Building a Movement: Part 4 of 4

Changing the World: Skills of an Organizer

By Dustin Washington

In my final blog post, I want to outline the skills and traits a strong organizer should internalize. I have included thoughts on organizing from The People’s Institute, Van Jones and Dr. Martin Luther King, Jr.

From the People’s Institute for Survival and Beyond

The ability to educate others.

As organizers we must first educate ourselves on the issues impacting our communities and our world. We must have a strong grasp of the historical and contemporary construction of Racism and other manifestations of oppression. It is not enough for us to just have a baseline understanding of oppression. We must commit to a continuous practice of keeping up to speed with various policies and trends that affect the constituencies we serve.

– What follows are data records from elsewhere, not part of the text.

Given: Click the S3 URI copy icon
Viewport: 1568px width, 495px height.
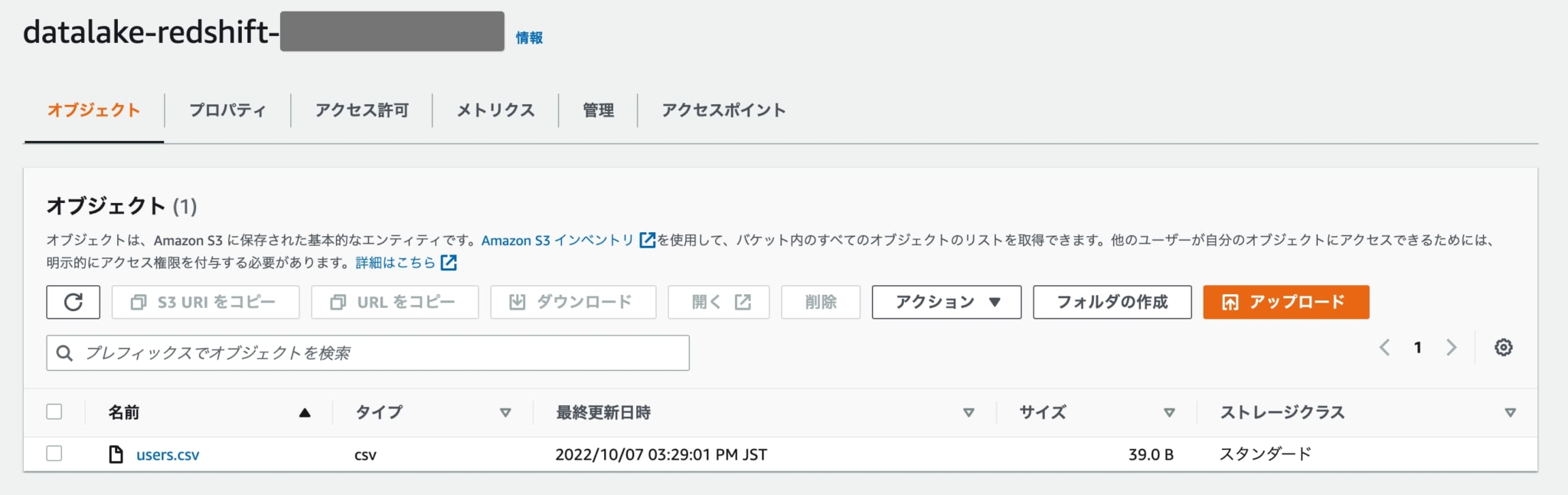Looking at the screenshot, I should [138, 302].
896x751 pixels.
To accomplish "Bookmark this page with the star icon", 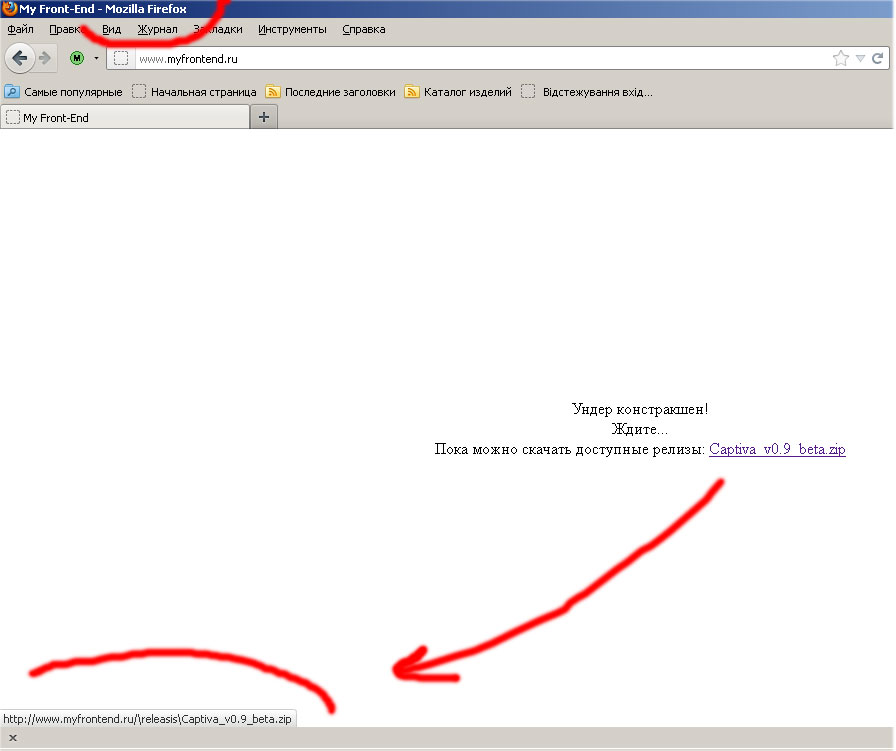I will click(841, 59).
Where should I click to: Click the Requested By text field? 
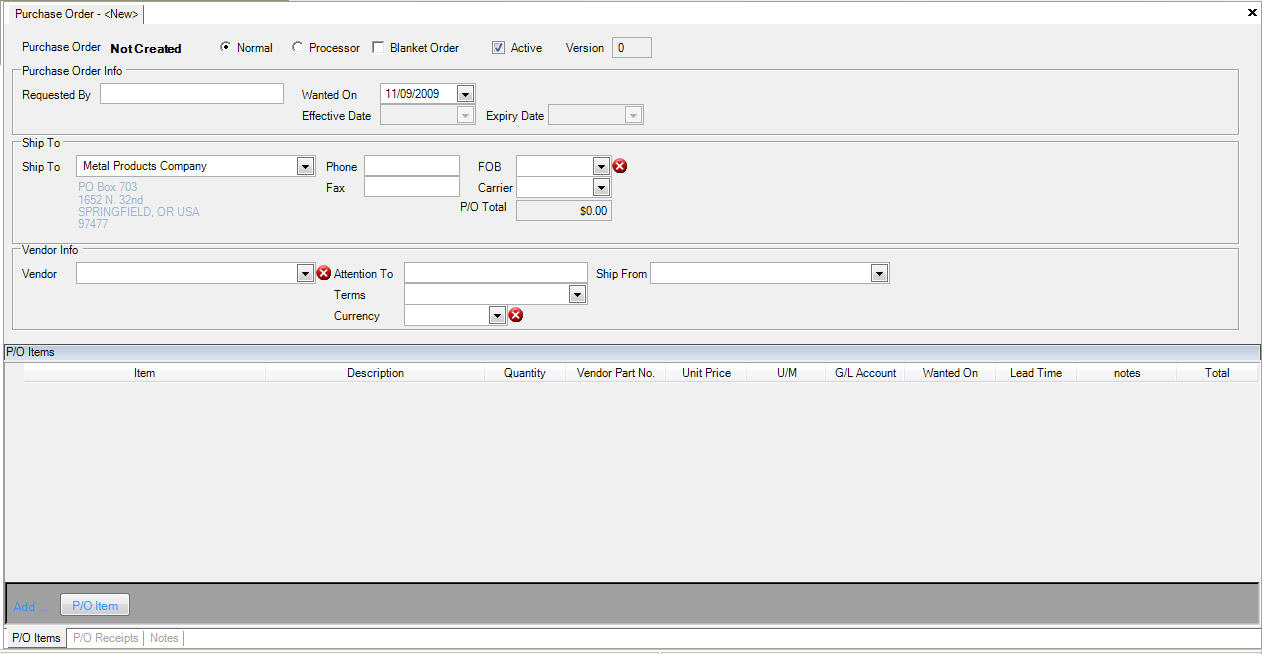coord(192,94)
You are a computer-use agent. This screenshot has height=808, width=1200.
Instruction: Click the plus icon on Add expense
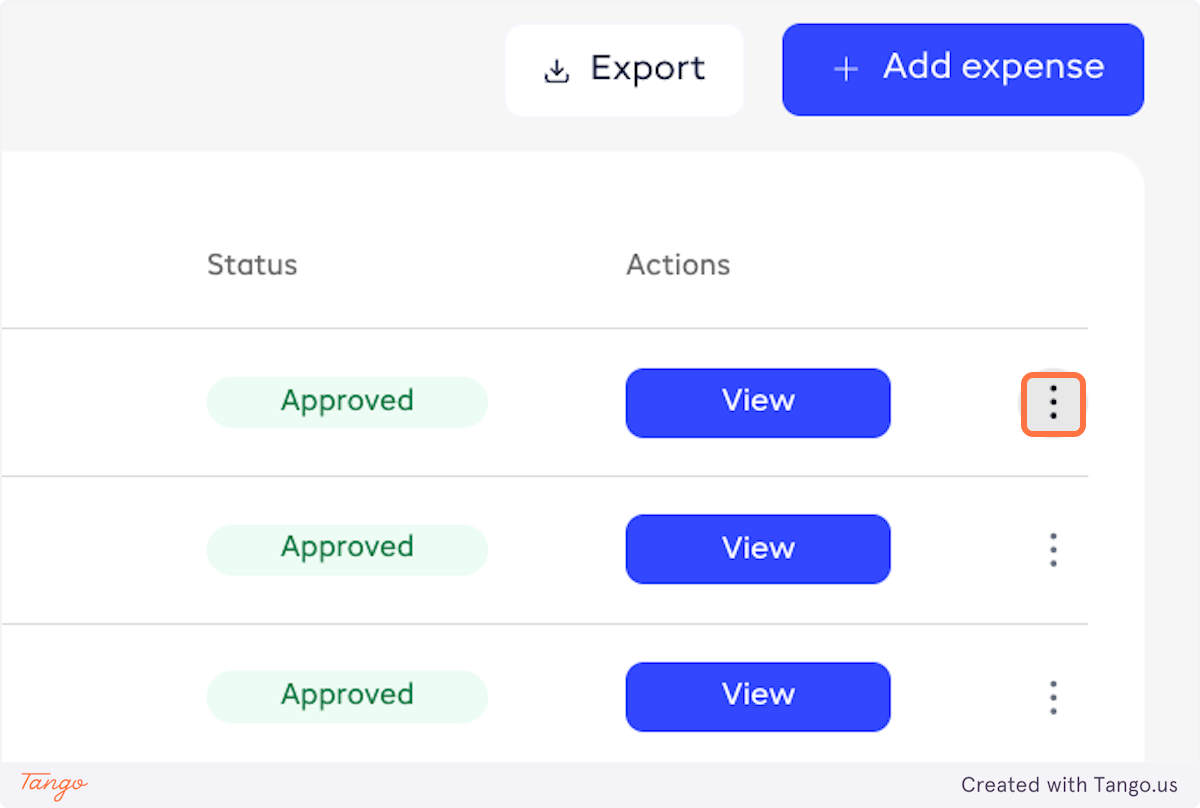846,69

As we engage in a lifetime of study, we must also develop communication skills so we can help our constituencies better understand the world around them. Knowledge is truth and truth leads to a community demanding better conditions.

The need for a long-term vision.

All too often we as organizers engage in the addictive but futile behavior of running from crisis to crisis, but never investing the time to plan. It is incumbent upon organizers to take ample time to develop a strategic vision of where we are taking our work, and the tactics that will get us there. We must also build in an ongoing commitment to honest and objective reflection upon the work we do.

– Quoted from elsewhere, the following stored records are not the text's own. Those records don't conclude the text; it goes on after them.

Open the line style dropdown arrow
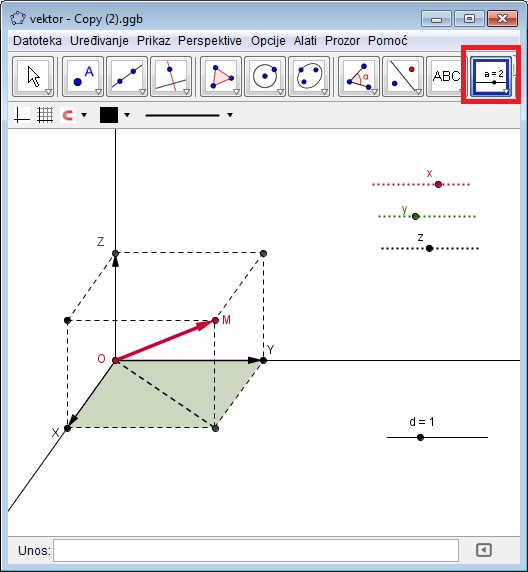This screenshot has height=572, width=528. tap(230, 115)
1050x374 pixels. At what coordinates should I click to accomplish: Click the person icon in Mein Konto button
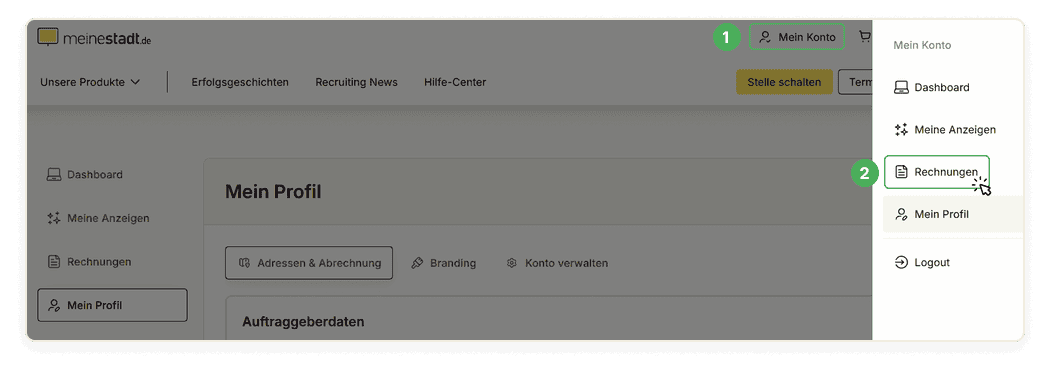765,37
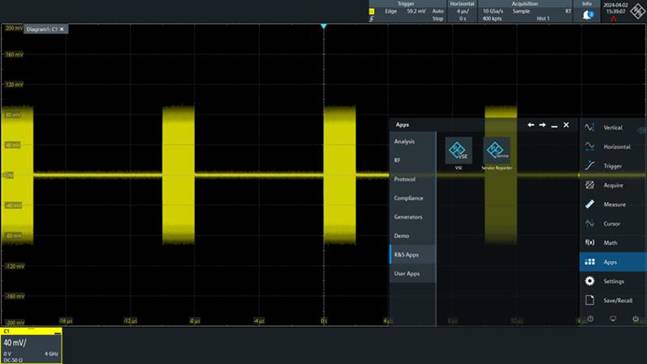Screen dimensions: 647x364
Task: Open the Generators apps tab
Action: (x=413, y=217)
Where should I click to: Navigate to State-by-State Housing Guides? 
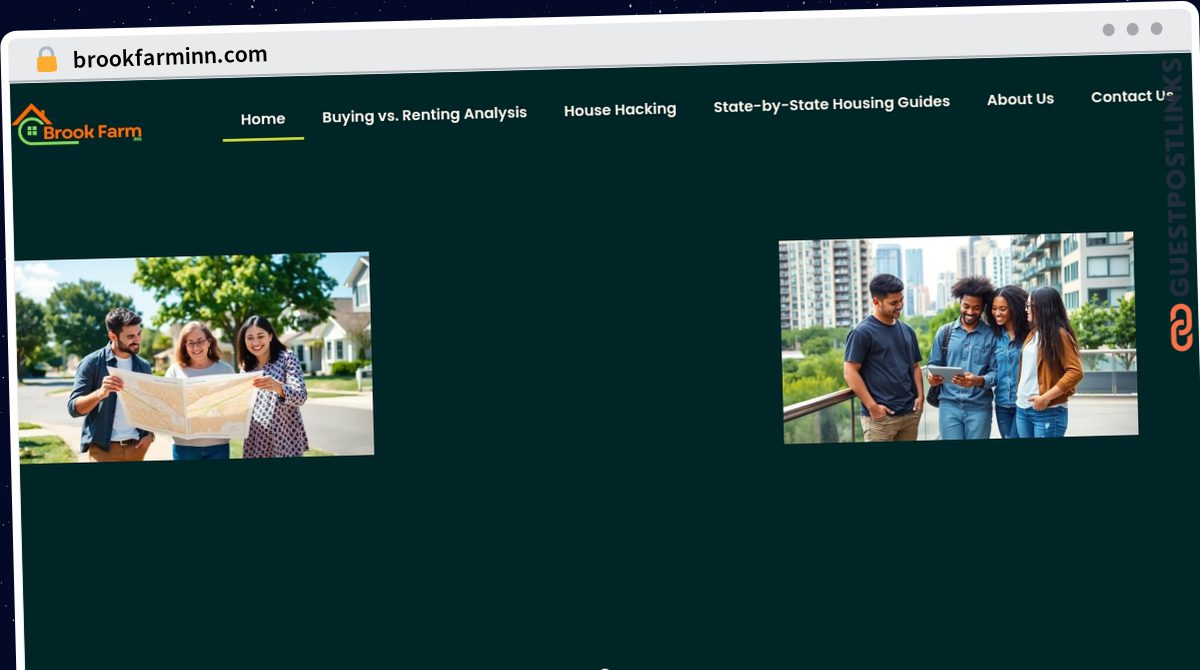pyautogui.click(x=831, y=103)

The forces of oppression we are up against surely take time to plan, and we must also. Having and articulating a shared vision will also hold all participants in an organizing effort accountable to the collective goals.

From Van Jones’s Noah Principles

Deal with our inner demons.

As organizers we are not immune to the soul damaging impacts of oppression and trauma. We all too often tend to bring our past baggage, pains, hurts and unhealed wounds into our work in ways that often stir turmoil and destruction.

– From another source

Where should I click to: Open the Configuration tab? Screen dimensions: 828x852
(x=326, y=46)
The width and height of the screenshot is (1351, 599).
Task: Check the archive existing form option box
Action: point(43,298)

We MUST develop mechanisms in our collective organizing that not only encourages healing but demands healing. We all need to focus on our diets, our spirituality, our physical health and our unaddressed emotional scars as a path towards collective liberation. As Dr. Kimberly Richards often says “when you organize from your pain, pain is what you produce.”

From Kingian Non-Violence

Change systems, not people.

Dr. King believed it was misguided to focus on removing certain people from power or addressing individual acts of evil. Instead, we must focus on changing the nature of systems that allow individuals to act in oppressive and anti-human ways.

Transform our enemies.

We must never demonize individuals. We must always hold the potential for people to become better. To create the Beloved Community we must see that everyone has the potential to change. When we demonize another of God’s children, we demonize a part of ourselves as God is in all of us.

One tactic Dr. King suggested was for us to put ourselves in the shoes of the “other.” If we were socialized differently or born into a different class or race, we probably would act in very similar ways to that which we object to.